Dilbert creator, Scott Adams has a recent piece on his secrets to success in the Wall Street Journal. Among them, following your passion is bad for business.
But the most dangerous case of all is when successful people directly give advice. For example, you often hear them say that you should “follow your passion.” That sounds perfectly reasonable the first time you hear it. Passion will presumably give you high energy, high resistance to rejection and high determination. Passionate people are more persuasive, too. Those are all good things, right?
Here’s the counterargument: When I was a commercial loan officer for a large bank, my boss taught us that you should never make a loan to someone who is following his passion. For example, you don’t want to give money to a sports enthusiast who is starting a sports store to pursue his passion for all things sporty. That guy is a bad bet, passion and all. He’s in business for the wrong reason.
My boss, who had been a commercial lender for over 30 years, said that the best loan customer is someone who has no passion whatsoever, just a desire to work hard at something that looks good on a spreadsheet. Maybe the loan customer wants to start a dry-cleaning store or invest in a fast-food franchise—boring stuff. That’s the person you bet on. You want the grinder, not the guy who loves his job.
For most people, it’s easy to be passionate about things that are working out, and that distorts our impression of the importance of passion. I’ve been involved in several dozen business ventures over the course of my life, and each one made me excited at the start. You might even call it passion.

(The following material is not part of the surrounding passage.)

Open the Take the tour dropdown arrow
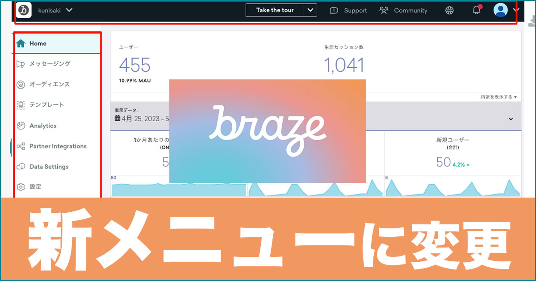The width and height of the screenshot is (536, 281). point(311,10)
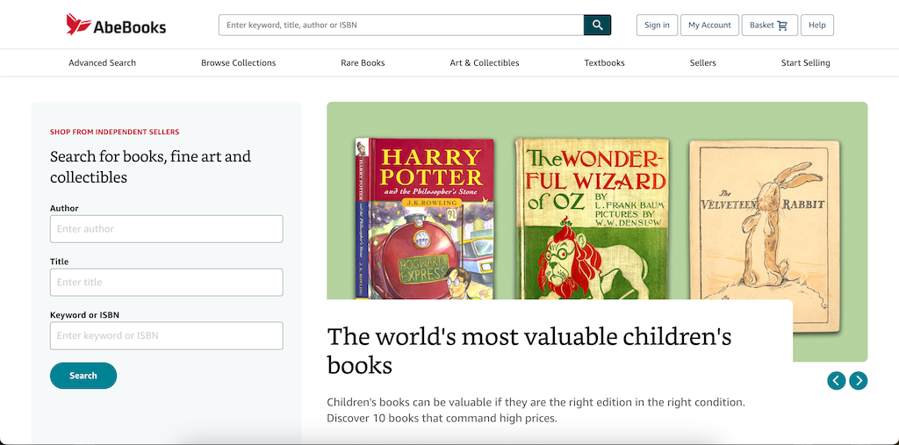Image resolution: width=899 pixels, height=445 pixels.
Task: Open Advanced Search in navigation
Action: coord(103,63)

Adams’ advice mirrors that of which MailChimp co-founder Ben Chestnut gave at Creative Mornings on cultivating culture. They didn’t set out to build an email campaign service, but simply pursued a need; not their passion for cartooning. For MailChimp users it’s obvious that illustration and comics are a passion of the company, but the founders inserted their passion into a successful product, and not the other way around. It’s the love what you do model, not do what you love.
You might end up with a business that does email, not cartooning. But you still get your passion done!